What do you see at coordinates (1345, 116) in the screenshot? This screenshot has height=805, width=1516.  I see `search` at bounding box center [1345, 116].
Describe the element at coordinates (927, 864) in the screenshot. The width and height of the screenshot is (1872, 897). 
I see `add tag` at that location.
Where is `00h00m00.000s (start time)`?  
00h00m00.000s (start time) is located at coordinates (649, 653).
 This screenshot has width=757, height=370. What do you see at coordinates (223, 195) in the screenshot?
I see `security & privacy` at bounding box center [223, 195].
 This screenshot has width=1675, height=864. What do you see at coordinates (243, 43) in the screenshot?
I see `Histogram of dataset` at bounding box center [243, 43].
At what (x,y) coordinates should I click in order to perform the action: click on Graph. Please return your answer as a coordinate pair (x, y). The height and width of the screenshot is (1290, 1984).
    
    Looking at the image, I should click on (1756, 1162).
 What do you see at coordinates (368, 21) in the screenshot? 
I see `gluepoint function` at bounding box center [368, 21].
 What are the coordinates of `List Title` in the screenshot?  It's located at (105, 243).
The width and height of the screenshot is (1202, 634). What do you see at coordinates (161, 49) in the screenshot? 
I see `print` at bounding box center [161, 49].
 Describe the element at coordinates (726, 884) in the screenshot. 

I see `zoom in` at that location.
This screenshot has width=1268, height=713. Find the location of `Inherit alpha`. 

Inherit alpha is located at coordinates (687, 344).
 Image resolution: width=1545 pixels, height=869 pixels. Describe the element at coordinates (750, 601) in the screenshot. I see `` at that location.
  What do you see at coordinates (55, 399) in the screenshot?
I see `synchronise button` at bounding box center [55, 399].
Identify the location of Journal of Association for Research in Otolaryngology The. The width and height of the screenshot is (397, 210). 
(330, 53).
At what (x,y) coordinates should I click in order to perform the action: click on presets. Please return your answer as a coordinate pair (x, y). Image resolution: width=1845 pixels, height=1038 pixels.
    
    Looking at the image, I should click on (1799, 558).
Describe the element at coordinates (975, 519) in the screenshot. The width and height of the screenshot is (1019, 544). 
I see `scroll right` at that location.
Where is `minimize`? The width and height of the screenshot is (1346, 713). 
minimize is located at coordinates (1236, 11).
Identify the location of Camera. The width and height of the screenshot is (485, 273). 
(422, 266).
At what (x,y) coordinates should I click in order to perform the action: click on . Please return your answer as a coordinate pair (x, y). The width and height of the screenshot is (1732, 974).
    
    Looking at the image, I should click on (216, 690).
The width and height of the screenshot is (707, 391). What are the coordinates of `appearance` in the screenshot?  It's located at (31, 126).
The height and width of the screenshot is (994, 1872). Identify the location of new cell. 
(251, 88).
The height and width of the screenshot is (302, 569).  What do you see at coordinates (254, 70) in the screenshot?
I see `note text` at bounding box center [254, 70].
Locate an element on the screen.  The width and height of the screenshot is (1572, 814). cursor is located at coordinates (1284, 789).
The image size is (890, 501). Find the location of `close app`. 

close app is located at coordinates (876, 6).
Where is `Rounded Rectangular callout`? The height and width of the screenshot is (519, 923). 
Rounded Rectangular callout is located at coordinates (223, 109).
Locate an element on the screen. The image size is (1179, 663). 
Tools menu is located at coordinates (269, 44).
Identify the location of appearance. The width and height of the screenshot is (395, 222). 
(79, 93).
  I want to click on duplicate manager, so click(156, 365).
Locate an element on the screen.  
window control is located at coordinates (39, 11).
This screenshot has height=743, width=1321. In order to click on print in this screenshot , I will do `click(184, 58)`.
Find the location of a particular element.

Aim of the exercise
Count how many lines of the rows above contain the word "This", with uppercase and lowercase letters treated as different, and reply with only that number.

Complete answer
5